Las lanchas, unas detrás de otras, se seguían a la luz de la candela y el ruido de la estropadura de los remos. Después de remar una hora sobre los cantiles de la Barandilla, a seis millas de Castro, encontraron una suave brisa del Este y largaron la mayor, después de haber embarcado los remos.
Llegaron a los playones de pesca con el sol ya muy levantado y todas las lanchas se distribuyeron a la orden de la capitana, la lancha que llevaba el atalayero a bordo, el hombre real de la mar, quien mandaba, quien decidía, quien repartía justicia o castigaba al infractor de la mar, quien se saltase las normas del cabildo.
Ahora, todos alineados y a una considerable distancia unos de otros para no enredar sus aparejos, la mitad de los hombres de cada lancha se repartían: unos tomarían los remos, para aguantarse a rema sobre la corriente y otros calaban las cuerdas. No todos pescaban ni todos bogaban. Los había hábiles para pescar y duros para remar.
En aquellas profundidades de cientos de metros no se fondeaba, no era ese el sistema de pesca a besugo, se aguantaba a rema. Primero largaban las cuerdas los de popa y así, correlativamente, hasta proa para no enredar los aparejos.
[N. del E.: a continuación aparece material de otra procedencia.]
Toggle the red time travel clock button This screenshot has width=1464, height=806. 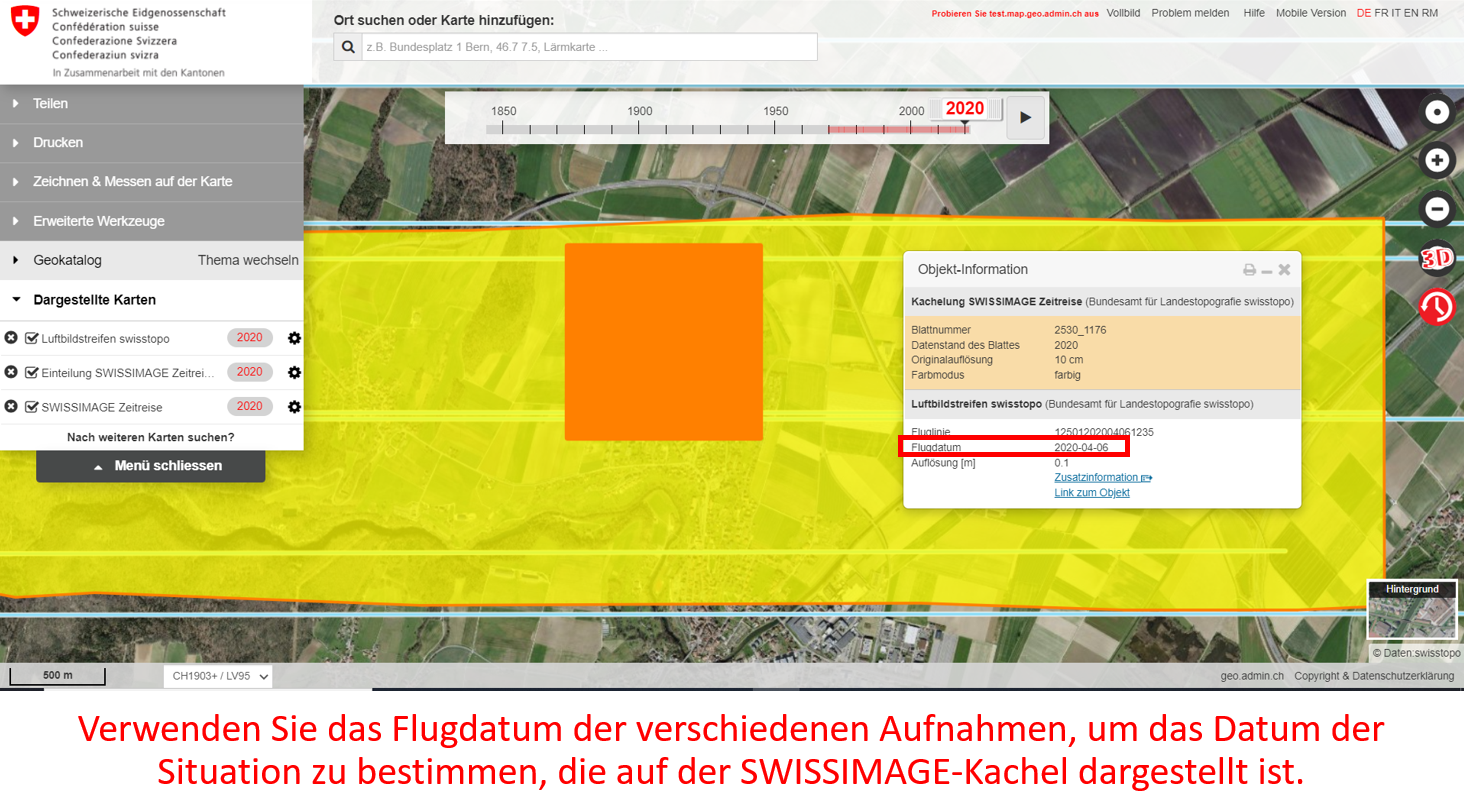pyautogui.click(x=1437, y=307)
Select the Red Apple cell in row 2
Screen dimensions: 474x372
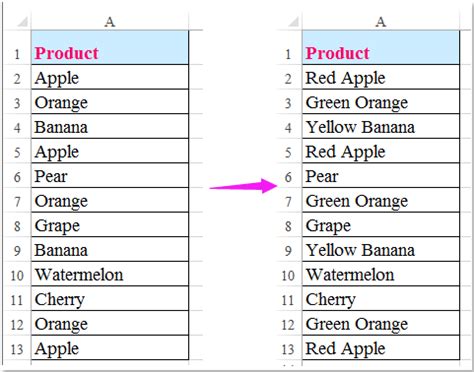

Cuando se tenían los besugos presos, halaban primero los de popa, uno a uno, y así, correlativamente. El sincronismo, el control, el ritmo de pesca se asemejaba a un desfile militar, todo estaba controlado.
El Atalayero de la mar llevaba control de todo y si veía que se echaba brisa o bruma, tocaba un trompón hecho de madera por ellos mismos, izaba la talaya y todos dejaban de pescar. Nadie se quedaba en la mar, las reglas eran severas, pero no les hacían falta, eran de hidalguía de escudo de armas.
Cualquiera no hubiese podido ser cofrade. Ese día tuvieron suerte, les salió una ligera brisa del noroeste que les acerco a puerto sin la fatiga del remo, mientras las campanas de San Pedro tañían dando la enhorabuena del regreso. Ésta gente conocía los vientos de la mar y sus querencias. Sabían de días muy buenos y cuándo debían de quedarse en tierra, por eso eran el puerto de los privilegiados como les decían, desde que Alfonso VIII nos «parió».
Llegaron a la dársena y los arrieros esperaron la subasta, mientras las mujeres, «siempre las mujeres», se preparaban para limpiar el besugo que llegaría hasta Madrid, según petición de los arrieros. Los pescadores sacaban las cuerdas y se iban a las campas de Santa María a secarlas y repararlas del destrozo que hacían los besugos.
Muchas veces tenían que reponer más de la mitad de anzuelos, pues no eran tan fuertes como los de ahora. Luego, después de la comida que podía ser a las cuatro o cinco de la tarde, se iban a dormir, hasta la cena a la luz de la grasa de ballena o saín.